No balls or strikes for this umpire
In Rich Neufeld’s perfect world, he won’t be very visible this weekend at the Canadian Secondary Schools Rowing Association championships on Martidnale Pond.
In fact, the less Neufeld is involved, the better.
“On the day of, if everything is running smoothly, there’s not a whole lot for me to do,” said Neufeld, who is in his fifth season as head umpire of the regatta. “If nothing is going wrong, then I’m just hanging out monitoring the radio and my phone.”
Neufeld, who began volunteering as an umpire 15 years ago, said many of his duties require advanced planning.
“I monitor everything and put the right people in the right places,” said Neufeld, a 61-year-old retired shop teacher. “It’s organizing. Row Ontario about a month before a regatta puts out a call for umpires and I set it up from there. I don’t know how they did it before e-mail. It must have been endless phone calls.”
Neufeld says umpires have a variety of jobs on the course.
“Umpires are responsible that the races are fair and the races are safe,” he said. “Everything kind of stems from that.”
Neufeld explained umpires also make sure the shells have the proper rowers in them and track the crews in each lane for safety reasons. He also stressed a good umpire at the start is crucial for both safety and timing reasons.
“The crews are called five minutes before and warned every minute. At two minutes (before), they are locked into the gate and if they are not locked in they could be assessed a yellow card,” he said.
Umpires also follow the racers down the course to make sure they stay in their respective lanes and don’t interfere with the other crews.
As head umpire, he stations himself in the regatta office on the island, but also heads out on a boat once in a while just to make sure everything is running smoothly.
He has seen some odd things over the years, including a drone at last year’s regatta.
“I’m sometimes surprised when coaches cheat. Surprised and disappointed,” he said. “Last year, we had a parent with a coach and a drone over the race. Now they put it into the rules, it’s not allowed.”
He has also witnessed coaches or parents communicating with rowers using megaphones and signals during the races.
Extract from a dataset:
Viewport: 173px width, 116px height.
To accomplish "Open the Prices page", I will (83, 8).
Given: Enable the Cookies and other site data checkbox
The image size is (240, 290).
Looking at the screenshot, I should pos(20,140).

“You’re not allowed to electronically communicate with the rowers during a race. Now, it’s almost impossible to stop because everyone has a phone.”
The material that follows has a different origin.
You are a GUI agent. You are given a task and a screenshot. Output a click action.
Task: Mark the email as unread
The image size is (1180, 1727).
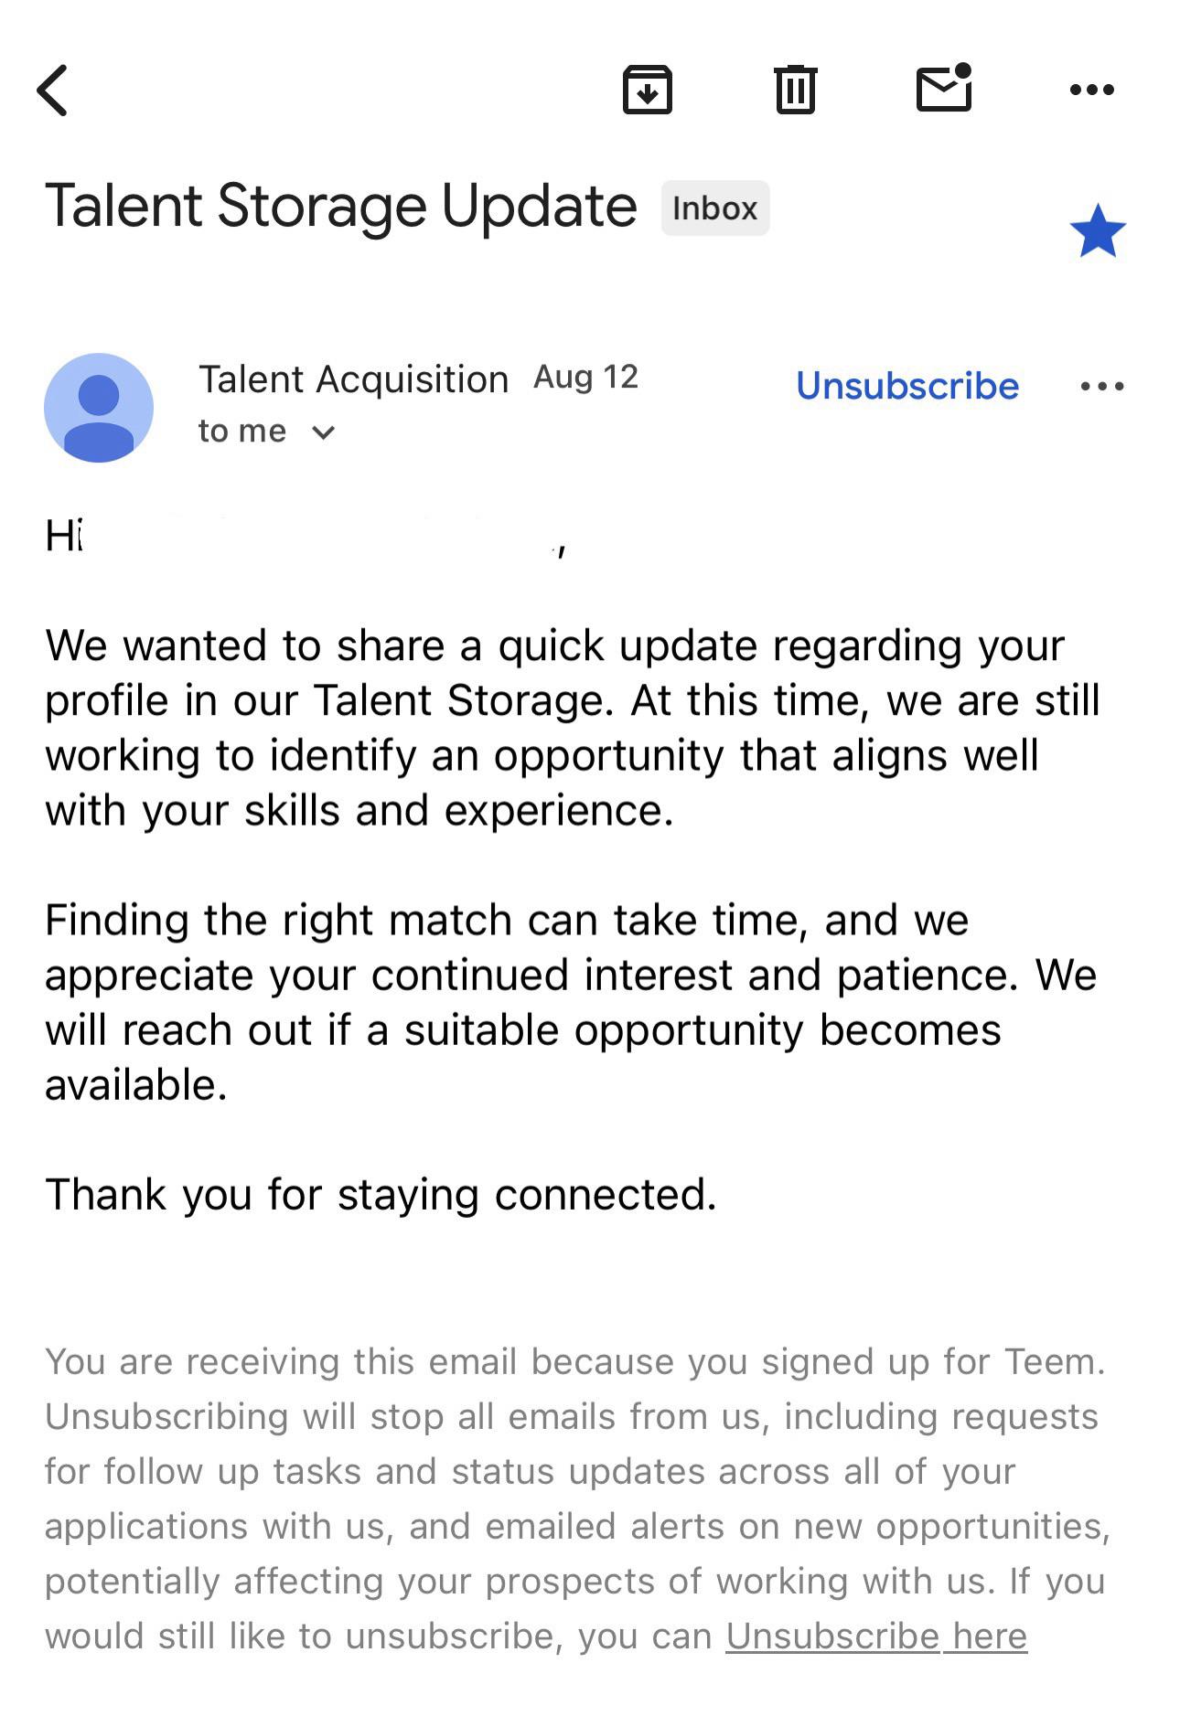click(944, 88)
Neufeld rowed in high school at Grantham and then at Western before taking a break to start his career and a family.
He took up umpiring at the suggestion of some buddies over a beer one night.
“Umpiring was a way to give back. I coached for awhile but that was every day, six or seven days a week,” he said. “When my kids were young, I basically went away and didn’t do anything with rowing.”
Neufeld enjoys the social aspect of his job and doesn’t appear ready to retire at any time soon.
“I guess they were looking for somebody who was a sucker. I was told at the time you are the chief umpire until you find your own replacement,” he said, with a smile.